November 19, 2021

USCIS has published a comprehensive volume to its policy manual regarding adoptions.  The policy manual includes requirements for adoption-based green card applications filed with USCIS.

Significantly, the policy manual discusses restrictions for U.S. citizens filing family-based green card applications for adopted children from Hague Adoption Convention countries when the child is physically present in the United States.  See, USCIS Policy Manual Volume 5, Part E, Chapter 3.

Language in the adoption order alone is not sufficient to establish that the Hague Adoption Convention does not apply to a particular case. Although an adoption order issued by a court in the United States may contain language indicating that the adoptee beneficiary was not habitually resident in the adoptee beneficiary’s country of origin or that the adoption is not governed by the Hague Adoption Convention, such language is not determinative. Only USCIS can determine whether the Hague Adoption Convention applies when adjudicating the family-based petition.

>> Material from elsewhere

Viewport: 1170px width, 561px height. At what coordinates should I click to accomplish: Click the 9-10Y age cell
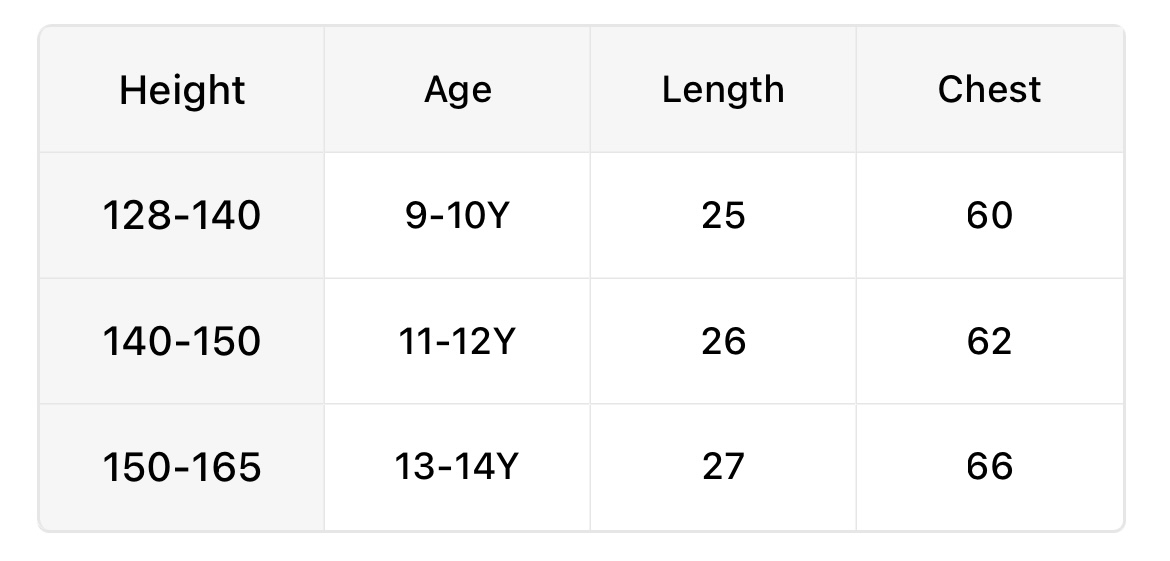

A U.S. citizen cannot use the regular family-based green card petition process for a child that is from a Hague Adoption Convention country unless they can establish that the Convention does not apply. In general, USCIS will deem a child who is present in the United States, but whose habitual residence was in another Hague Adoption Convention country before the child came to the United States, to be habitually resident in the other Hague Adoption Convention country. Therefore, an adoptive parent in this situation must generally follow the Hague Adoption Convention process, even if the child is already in the United States.  The new policy manual volume provides a helpful guide on how this can be avoided.